Task to complete:
Repeat only the stretch of lines below that runs from the line with "The height and width of the screenshot is (634, 2520)." through the line with "The image size is (1800, 1196).", unaltered.

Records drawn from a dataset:
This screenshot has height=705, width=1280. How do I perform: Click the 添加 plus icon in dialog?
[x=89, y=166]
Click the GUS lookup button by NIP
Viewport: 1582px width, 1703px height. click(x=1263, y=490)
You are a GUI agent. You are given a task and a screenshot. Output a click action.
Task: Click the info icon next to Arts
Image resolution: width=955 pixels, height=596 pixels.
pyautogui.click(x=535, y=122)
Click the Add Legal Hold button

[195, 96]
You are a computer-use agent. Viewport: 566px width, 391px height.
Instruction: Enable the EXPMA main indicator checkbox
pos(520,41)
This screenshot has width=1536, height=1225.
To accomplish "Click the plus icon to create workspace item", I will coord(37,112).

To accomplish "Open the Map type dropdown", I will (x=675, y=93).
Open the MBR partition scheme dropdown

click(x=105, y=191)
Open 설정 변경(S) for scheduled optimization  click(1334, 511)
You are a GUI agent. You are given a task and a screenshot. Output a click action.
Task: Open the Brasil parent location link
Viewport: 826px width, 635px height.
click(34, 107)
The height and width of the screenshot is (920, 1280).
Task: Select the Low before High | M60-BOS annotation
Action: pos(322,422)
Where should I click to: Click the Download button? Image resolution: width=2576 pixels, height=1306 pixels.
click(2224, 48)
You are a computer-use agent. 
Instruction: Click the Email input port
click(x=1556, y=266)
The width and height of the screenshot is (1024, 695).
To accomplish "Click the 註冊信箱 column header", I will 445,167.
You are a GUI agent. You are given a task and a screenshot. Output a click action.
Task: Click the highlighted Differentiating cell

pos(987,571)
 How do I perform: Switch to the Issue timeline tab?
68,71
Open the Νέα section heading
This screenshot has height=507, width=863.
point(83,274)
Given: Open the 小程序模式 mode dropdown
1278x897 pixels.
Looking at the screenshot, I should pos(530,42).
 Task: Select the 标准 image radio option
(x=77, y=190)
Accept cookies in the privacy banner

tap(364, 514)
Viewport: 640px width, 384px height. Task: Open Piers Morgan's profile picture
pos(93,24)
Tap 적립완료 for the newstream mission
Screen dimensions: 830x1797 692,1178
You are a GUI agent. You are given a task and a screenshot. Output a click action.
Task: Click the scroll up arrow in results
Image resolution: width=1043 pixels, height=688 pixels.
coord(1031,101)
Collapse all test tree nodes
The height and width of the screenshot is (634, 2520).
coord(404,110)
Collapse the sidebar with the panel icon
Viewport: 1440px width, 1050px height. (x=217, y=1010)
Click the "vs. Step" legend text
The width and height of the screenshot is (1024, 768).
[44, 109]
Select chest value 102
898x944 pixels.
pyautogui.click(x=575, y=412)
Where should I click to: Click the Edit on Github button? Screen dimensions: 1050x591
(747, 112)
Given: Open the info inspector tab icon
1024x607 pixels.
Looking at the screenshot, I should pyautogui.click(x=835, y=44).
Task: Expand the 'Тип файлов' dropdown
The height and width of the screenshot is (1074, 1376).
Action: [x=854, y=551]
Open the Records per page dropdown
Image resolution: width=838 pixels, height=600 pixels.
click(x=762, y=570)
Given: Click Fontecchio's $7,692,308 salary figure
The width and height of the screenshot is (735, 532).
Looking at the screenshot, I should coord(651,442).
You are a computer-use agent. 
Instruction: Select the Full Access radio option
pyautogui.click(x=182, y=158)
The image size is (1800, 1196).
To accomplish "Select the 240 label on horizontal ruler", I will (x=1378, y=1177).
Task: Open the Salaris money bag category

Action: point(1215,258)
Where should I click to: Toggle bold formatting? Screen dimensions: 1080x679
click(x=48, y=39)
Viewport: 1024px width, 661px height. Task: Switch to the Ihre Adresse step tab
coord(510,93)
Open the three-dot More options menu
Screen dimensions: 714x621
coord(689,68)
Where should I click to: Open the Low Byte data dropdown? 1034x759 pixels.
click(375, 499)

Task response:
The height and width of the screenshot is (634, 2520).
coord(404,110)
Collapse the sidebar with the panel icon
Viewport: 1440px width, 1050px height. (x=217, y=1010)
Click the "vs. Step" legend text
The width and height of the screenshot is (1024, 768).
[44, 109]
Select chest value 102
898x944 pixels.
pyautogui.click(x=575, y=412)
Where should I click to: Click the Edit on Github button? Screen dimensions: 1050x591
(747, 112)
Given: Open the info inspector tab icon
1024x607 pixels.
Looking at the screenshot, I should pyautogui.click(x=835, y=44).
Task: Expand the 'Тип файлов' dropdown
The height and width of the screenshot is (1074, 1376).
Action: [x=854, y=551]
Open the Records per page dropdown
Image resolution: width=838 pixels, height=600 pixels.
click(x=762, y=570)
Given: Click Fontecchio's $7,692,308 salary figure
The width and height of the screenshot is (735, 532).
Looking at the screenshot, I should coord(651,442).
You are a computer-use agent. 
Instruction: Select the Full Access radio option
pyautogui.click(x=182, y=158)
The image size is (1800, 1196).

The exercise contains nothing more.